Which, by the way, must be locked up. I don’t mean babyproofed. We have to actually lock up all the meds: all prescription meds, all over-the-counter meds, everything down to the last Advil. I take 7-8 prescription meds a day. My husband is asthmatic and gets bad seasonal allergies. I have three kids. So, yeah, we have a lot of over-the-counter meds. I needed two giant Lowes toolboxes to fit everything. Which cost me a ton of money — but that was the cheap option. Real medication lockboxes run around $160 bucks each, and we’d have needed two. Now, if you want an Advil in my house, you have to find the padlock key and go diving under my bed for a toolbox.

But that isn’t all social services wants locked up. I’d joke that it might be the Tide Pod craze, but social services isn’t that savvy — they just impose the same rules on everyone, logic be damned. So despite the fact that the child we’re adopting is too old to accidentally chug a bleach smoothie, we have to secure all cleaning supplies and dangerous chemicals behind baby-proof locks. Which a teen could open anyway. Which he will, because damn if he won’t be learning how to wash laundry or throw in a load of dishes.

And just in case he gets a mind to stick a fork in a socket, social services requires a cover on every electrical outlet. Even in the ones behind the couch. Even in the ones on the extension cord behind the couch. So we were in hock for all the babyproofing supplies — the cost of which has skyrocketed since we last bought them in 1999.

Basically, if we weren’t financially fortunate, we’d have given up this dream, this kid, long ago. Because none of this includes the basic costs of getting ready for another kid: the mattress, the bedclothes for a bed, the phone charger for his bedroom, a desk, a dresser, lamps. The cost to redo your other kids’ room so they all share one space, instead of being spread out over two. The time off work to meet with social workers. The time your friends spend babysitting your kids so you can meet the social workers. The gas to drive back and forth to social services to hand over your documents in person, because you want to make sure that they actually get turned over to a human being and not lost in some bureaucratic graveyard of stacked paper.

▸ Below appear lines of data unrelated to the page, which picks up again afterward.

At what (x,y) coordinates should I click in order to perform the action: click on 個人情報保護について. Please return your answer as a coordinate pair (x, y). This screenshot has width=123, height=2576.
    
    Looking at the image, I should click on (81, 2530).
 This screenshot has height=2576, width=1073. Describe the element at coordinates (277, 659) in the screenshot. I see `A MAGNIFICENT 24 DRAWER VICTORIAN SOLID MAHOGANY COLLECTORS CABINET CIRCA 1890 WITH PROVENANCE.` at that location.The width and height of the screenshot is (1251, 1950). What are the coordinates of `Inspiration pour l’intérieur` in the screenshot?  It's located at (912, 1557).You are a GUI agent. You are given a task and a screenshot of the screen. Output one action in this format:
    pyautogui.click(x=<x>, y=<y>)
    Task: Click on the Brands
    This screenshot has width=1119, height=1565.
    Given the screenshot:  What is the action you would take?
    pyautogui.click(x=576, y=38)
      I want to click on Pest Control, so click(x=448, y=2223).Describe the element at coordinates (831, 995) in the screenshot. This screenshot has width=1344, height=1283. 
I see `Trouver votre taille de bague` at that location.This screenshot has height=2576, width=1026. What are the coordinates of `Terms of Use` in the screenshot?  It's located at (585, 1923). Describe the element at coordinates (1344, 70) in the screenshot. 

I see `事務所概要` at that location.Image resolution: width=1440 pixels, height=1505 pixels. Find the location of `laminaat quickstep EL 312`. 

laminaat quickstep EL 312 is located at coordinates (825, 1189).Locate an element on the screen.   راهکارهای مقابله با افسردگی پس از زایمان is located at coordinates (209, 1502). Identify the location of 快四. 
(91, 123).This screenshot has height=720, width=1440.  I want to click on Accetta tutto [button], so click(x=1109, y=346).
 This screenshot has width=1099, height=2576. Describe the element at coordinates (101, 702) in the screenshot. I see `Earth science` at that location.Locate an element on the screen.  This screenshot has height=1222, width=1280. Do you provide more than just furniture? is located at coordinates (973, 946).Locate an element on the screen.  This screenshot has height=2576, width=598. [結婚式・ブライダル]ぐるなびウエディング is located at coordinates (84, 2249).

It’s enough to make you cry (I have, especially when they lost that physical form). It’s enough to make you rage (I have, especially when I realized we’d have to redo the master bedroom). It’s enough to make you feel that this will never, ever happen, that you’re tilting at windmills, that you’ll never be able to gather all these papers in your arms at once and dump them in some social worker’s lap and say, here. Can we talk about actual kids now?

But I have to believe. I have to believe that somewhere, my son is waiting. I am terrified that, like 14% of kids in foster care, he’s languishing in a group home. I am terrified he goes to sleep thinking no one wants him. I just want to bring him home, whoever he is. I am a mother who does not yet know her child. And all these rules, all this financial outlay — it just adds to the vast span of time that he feels unwanted. That he has no home. That he has no one.

If we were poorer, we would have dropped out as soon as we needed interconnected wireless smoke alarms. And then our son would age out, would never have a home. I know adoptive parents drop out when they find out the requirements. I know loving homes remain closed because they can’t cope with the draconian requirements, with the byzantine bureaucracy. Kids need homes. And we have to make it easier to get them there.